- Board is waiting for demand to slow before easing the cash rate
- Economy performed worse than expected in the second half of last year
- Outlook for dwelling prices hit developer confidence hard
THE Reserve Bank board has left the door open for cutting the cash rate when it next meets in May, a week before Treasurer Wayne Swan hands down his fifth Federal Budget.
Board members had lowered their assessment of the pace of growth since cutting 25 basis points from the cash rate in December, minutes from their April 3 meeting reveal.
The Reserve board opted to leave the cash rate on hold at 4.25%.
"If slower growth in demand could be expected to result in a more moderate inflation outcome, then a case could be made for a further easing of monetary policy," the minutes read.
Minutes from the meeting indicate the board thought it "prudent" to assess an array of new data before considering an adjustment to monetary policy.
"The board would have the opportunity at its next meeting to review the inflation outlook based on comprehensive new data on prices, as well as information on demand and output," the minutes read.
The board indicated the Australian economy had performed below expectation in the latter part of last year.
"The national accounts for the December quarter had shown an increase in real GDP of 0.4% in the quarter and 2.3% over the year, which were both lower than expected," the minutes read.
"Private domestic demand had grown strongly over the year, led by growth in mining investment.
"However growth in exports over 2011 had been weaker than expected, mainly because of lower coal exports, which, in turn, reflected a slower recovery from the floods in Queensland in early 2011, together with a slower take-up of new rail and port facilities in NSW and Queensland."
The RBA came under fierce criticism for its decision not to cut the cash rate in April, particularly from the struggling housing and construction sectors.
Board members considered the challenges facing these industries in arriving at their April decision.
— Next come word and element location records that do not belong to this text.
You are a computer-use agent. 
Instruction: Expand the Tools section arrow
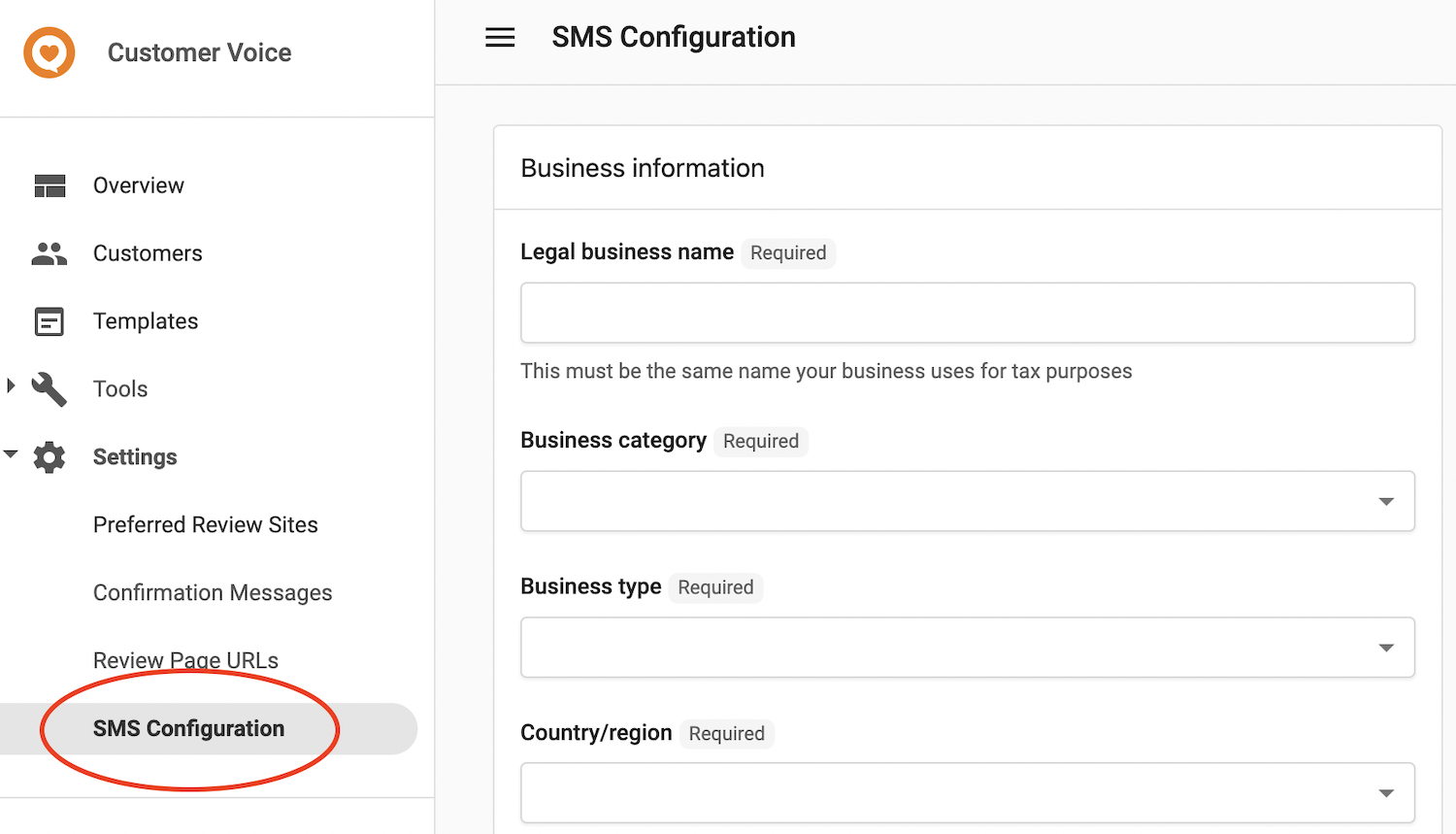coord(11,385)
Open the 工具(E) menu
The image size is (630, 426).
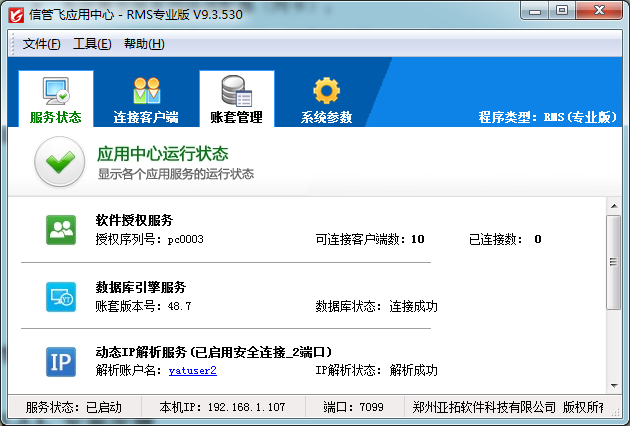[x=92, y=44]
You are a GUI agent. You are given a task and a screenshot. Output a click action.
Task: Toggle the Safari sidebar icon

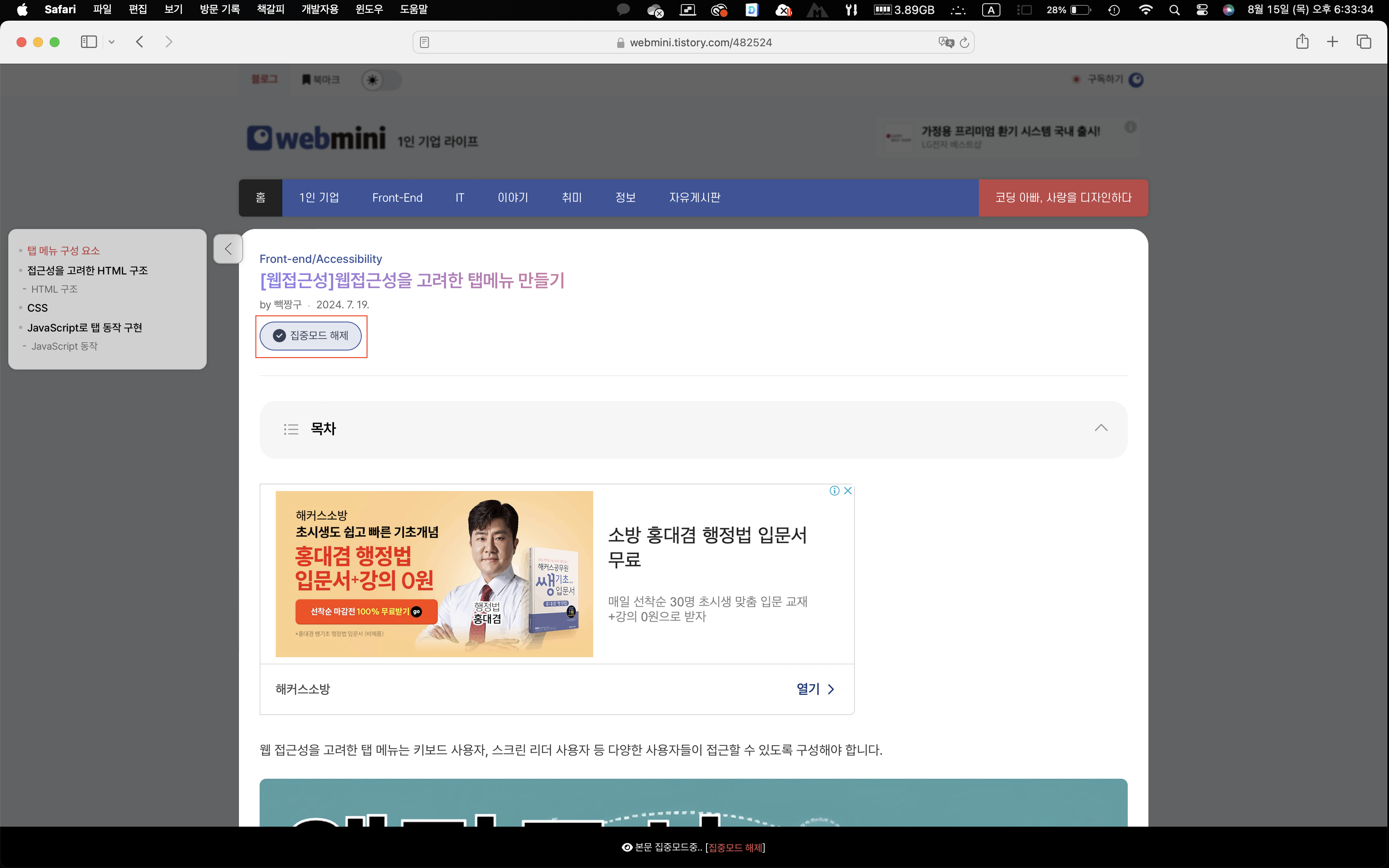coord(89,42)
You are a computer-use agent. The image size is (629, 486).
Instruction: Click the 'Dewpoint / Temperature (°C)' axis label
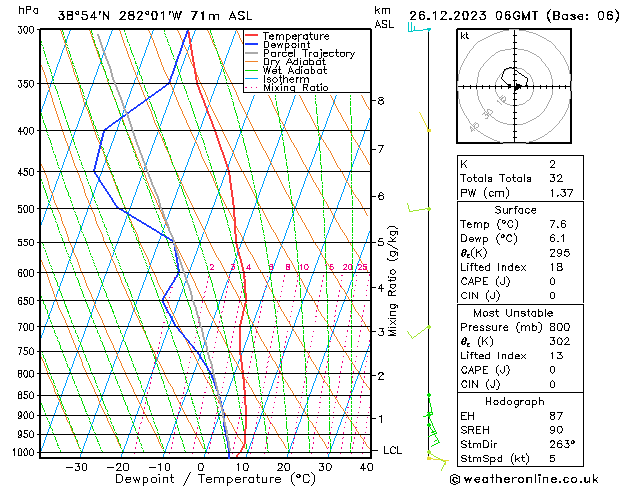point(202,479)
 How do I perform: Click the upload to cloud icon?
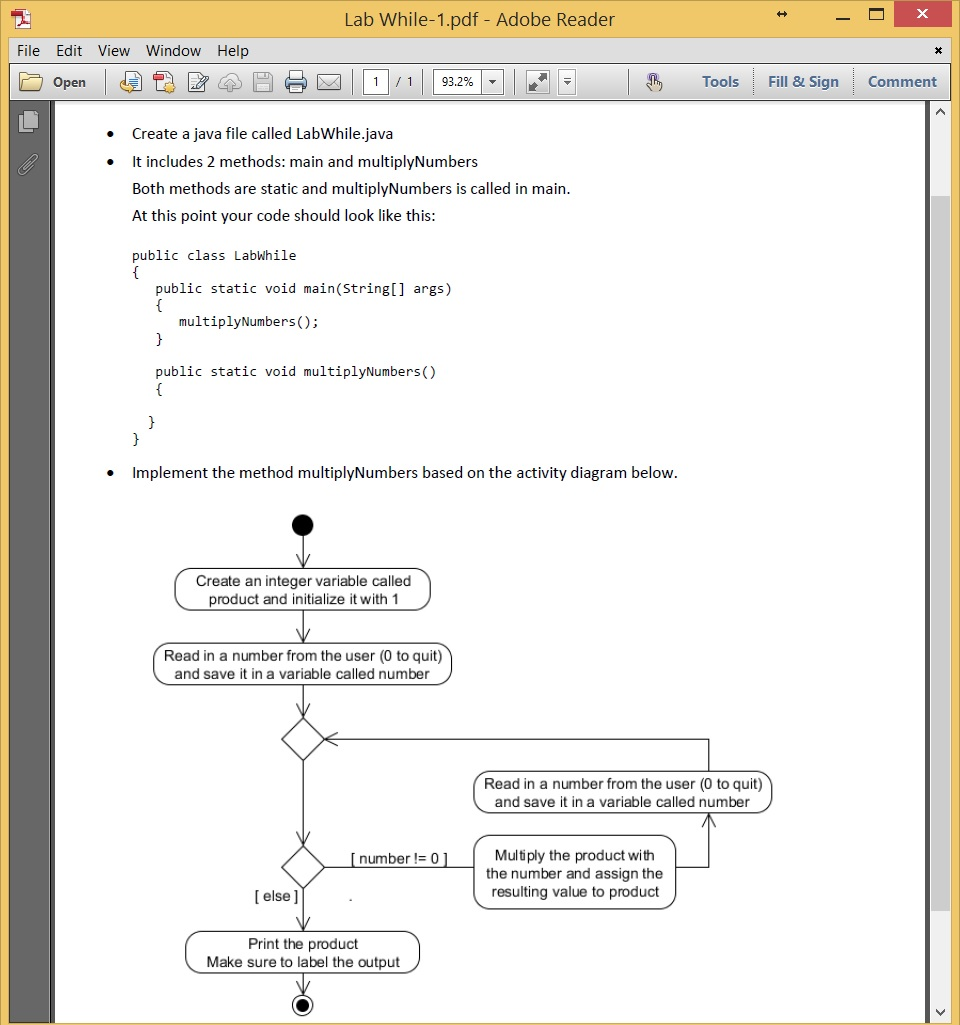tap(229, 82)
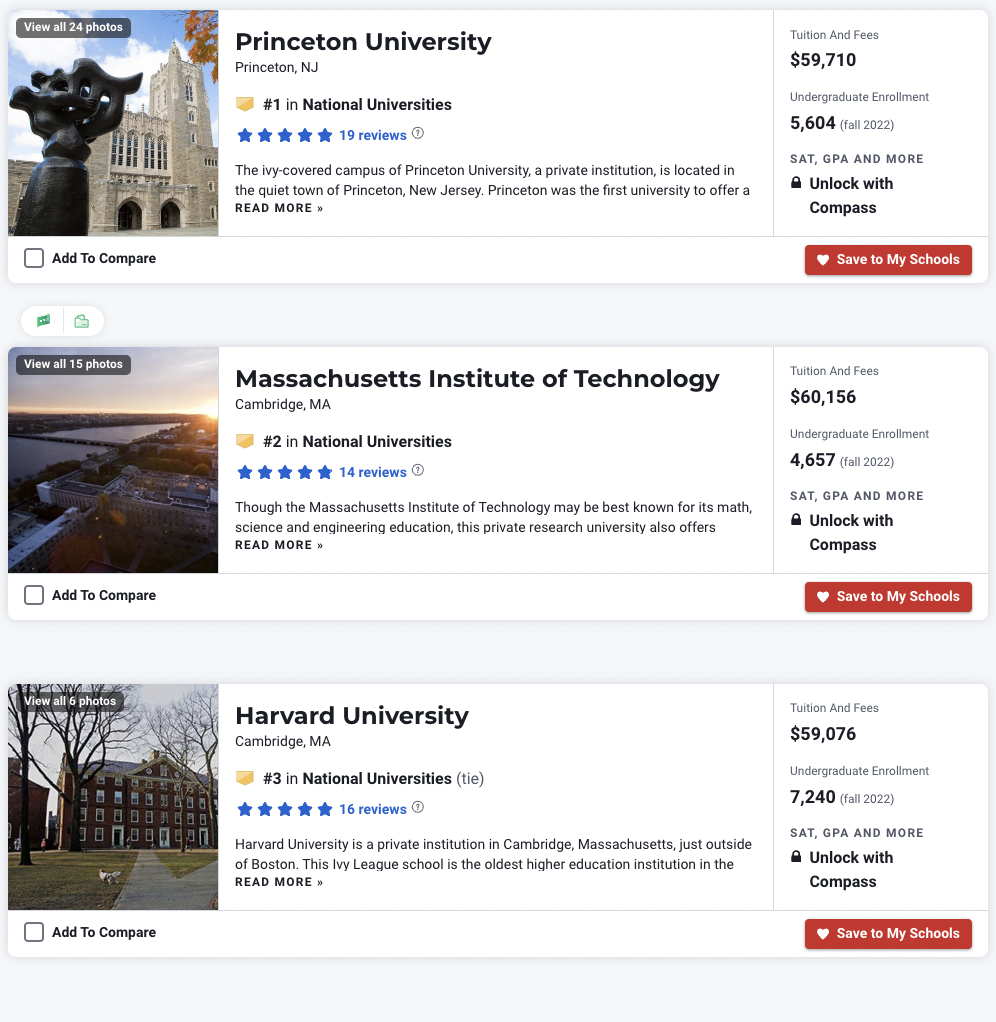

"Members spent some time exploring reasons for the weakness in many of the indicators for housing turnover and building activity across Australia," the minutes read.
"They noted the apparent sensitivity of developers to the outlook for dwelling prices. New dwelling construction had fallen in the December quarter and there was little sign of a pick-up in building or loan approvals, though house prices had shown some signs of stabilising recently."